Kalau yang satu adalah pusat kebugaran fisik, yang satu lagi adalah pusat kebugaran iman. Keduanya memiliki personal trainer. Yang satu harus dibayar jasanya, di pusat kebugaran iman gratis seumur hidup. Yang satu menggunakan alat-alat modern, yang satu hanya menggunakan kerendahan hati, kepercayaan, dan doa.

Tetapi, masalahnya acapkali yang dilatih yang fisik. Yang nonfisik hanya kalau ada waktu. Tetapi, kalau musibah datang, baru rajin datang ke faithness centre lagi. Tiba-tiba saya teringat kepada beberapa pesan yang saya terima saat beberapa musibah akbar terjadi di muka bumi ini. Seruan untuk berdoa.

Kalau enggak pray for ini, ya pray for itu. Ketika teringat akan curhatan teman saya di atas, saya jadi berpikir mengapa kok enggak ada yang mengirimkan saya pesan pray for situasi ekonomi, ya? Mungkin sudah ada yang mengirimkannya, hanya saja kali ini saya tidak menerimanya.

Doa itu buat saya sebuah kebutuhan bukan kewajiban. Mengapa demikian? Begini. Saya ini dikarunia dengan IQ yang jongkok. Bodoh berhitung. Diajarkan berkali-kali, ya… berkali-kali enggak ngerti-ngerti. Jadi, kalau orang pandai bergantung sama IQ-nya, saya bergantung pada doa.

Kalau saya berniat berinvestasi, ya saya berdoa terlebih dahulu. Doa itu agar saya mengerti dan peka investasi apa yang diizinkan Tuhan, dan agar saya peka bahwa orang yang akan menjelaskan kepada saya, juga orang yang diizinkan Tuhan untuk menjelaskan dengan benar, bukan agar saya mengerti untungnya berapa.

Percaya dan cinta

Kemudian mungkin Anda berpikir, ya enggak bisa begitu. Semua harus doa dan pakai otak. Nah, bapak dan ibu sekalian, seperti saya jelaskan, IQ saya itu tidak memadai buat berhitung. Di zaman sekolah dasar dulu, saking bodohnya, kepala sekolah saya bilang, kamu seperti ayam enggak ada otaknya. Saya sih ingin banget menjadi pandai banget, seperti seorang teman yang mampu menghitung dan mengingat angka sampai koma sekian tanpa kalkulator.

Selain jadi ayam tanpa otak, saya ini orangnya sangat pesimistis dan apa-apa takut. Takut terbang, takut perusahaannya bangkrut, takut miskin, takut sakit keras dan sejuta takut lainnya. Di luar kedua hal itu, saya yatim piatu. Maka, dengan kondisi seperti ayam, takut, dan yatim piatu, saya bergantung sepenuhnya kepada Yang Mahakuasa.
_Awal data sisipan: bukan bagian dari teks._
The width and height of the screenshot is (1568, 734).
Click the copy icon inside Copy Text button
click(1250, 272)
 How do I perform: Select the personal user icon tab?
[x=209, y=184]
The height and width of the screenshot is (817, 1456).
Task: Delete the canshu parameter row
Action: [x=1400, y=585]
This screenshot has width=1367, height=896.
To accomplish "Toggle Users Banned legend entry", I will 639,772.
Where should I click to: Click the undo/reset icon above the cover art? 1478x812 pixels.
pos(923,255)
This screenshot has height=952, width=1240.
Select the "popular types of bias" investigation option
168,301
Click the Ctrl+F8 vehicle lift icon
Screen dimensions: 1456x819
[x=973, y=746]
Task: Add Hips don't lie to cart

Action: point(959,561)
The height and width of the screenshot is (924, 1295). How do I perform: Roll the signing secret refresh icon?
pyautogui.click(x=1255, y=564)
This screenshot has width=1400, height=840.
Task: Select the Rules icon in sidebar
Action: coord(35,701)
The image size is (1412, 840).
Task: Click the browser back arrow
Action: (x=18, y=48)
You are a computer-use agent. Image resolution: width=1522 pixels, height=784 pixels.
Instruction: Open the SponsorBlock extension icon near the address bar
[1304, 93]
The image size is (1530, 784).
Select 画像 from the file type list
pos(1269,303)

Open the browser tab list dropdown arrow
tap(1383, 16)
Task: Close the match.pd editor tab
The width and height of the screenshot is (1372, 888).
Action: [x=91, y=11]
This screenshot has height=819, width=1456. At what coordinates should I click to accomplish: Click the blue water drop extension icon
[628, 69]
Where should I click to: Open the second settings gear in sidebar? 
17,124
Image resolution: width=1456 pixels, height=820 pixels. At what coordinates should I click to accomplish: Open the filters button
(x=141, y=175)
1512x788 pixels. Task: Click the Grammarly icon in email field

Yang Mahakuasa itu adalah tempat terbaik untuk curhat. Ternyata, sering-sering curhat itu menenangkan batin dan mengasah kepekaan. Kepekaan itu yang memberi tahu saya, harus belok kanan atau kiri. Harus investasi di sana atau tidak sama sekali.

Kepekaan itu juga menjadi seperti personal trainer yang mengingatkan kalau saya mulai tamak, mulai curang, tidak menginjak bumi atau mulai menuhankan otak encer dan menomorduakan yang memberi otak encer itu.

Menurut pengalaman saya, kepekaan terjadi kalau curhat dengan rasa percaya bukan dengan rasa ragu-ragu, dan dengan rasa cinta kepada Yang Mahakuasa. Percaya itu menyerahkan sepenuhnya kepada yang tak terlihat untuk menentukan jalan keluar.

Ragu-ragu itu adalah ingin dollar turun, tetapi otak mengatakan itu tidak mungkin. Ragu-ragu itu sebuah bentuk ketidakpercayaan. Bagaimana bisa, seseorang mengakui keberadaan Yang Mahakuasa, tetapi ia tak percaya bahwa Yang Mahakuasa mampu melakukan hal di luar kemampuan otaknya? Bukankah itu menjadi sebuah bentuk penghinaan pada Yang Kuasa?

Rasa cinta yang sangat kepada Yang Mahakuasa harus datang dari hati, bukan karena sebuah kewajiban. Kewajiban melahirkan kepatuhan, bukan cinta. Yang patuh belum tentu cinta. Dahulu saya berdoa dan hadir di rumah ibadah hanya karena kewajiban. Saya berdoa, tetapi otak saya ada di layar bursa saham. Sejujurnya, bertahun lamanya, saya menomorduakan Tuhan. Itu adalah kepongahan terbesar yang pernah dibuat manusia.

Maka, seruan dalam bentuk pray for untuk kondisi apa pun itu, seyogianya dijalankan oleh penerima pesan secara serius. Menomorsatukan Yang Mahakuasa melalui doa adalah sebuah aktivitas yang tidak egois dan akan menguatkan otot-otot iman, menimbulkan kepekaan dan mendatangkan keajaiban, yang tak bisa dimengerti otak yang terbatas itu.

Keajaiban yang nyata itu adalah Anda tidak lagi ke toilet bolak-balik melihat dollar dan indeks seperti duri yang masuk ke telapak kaki.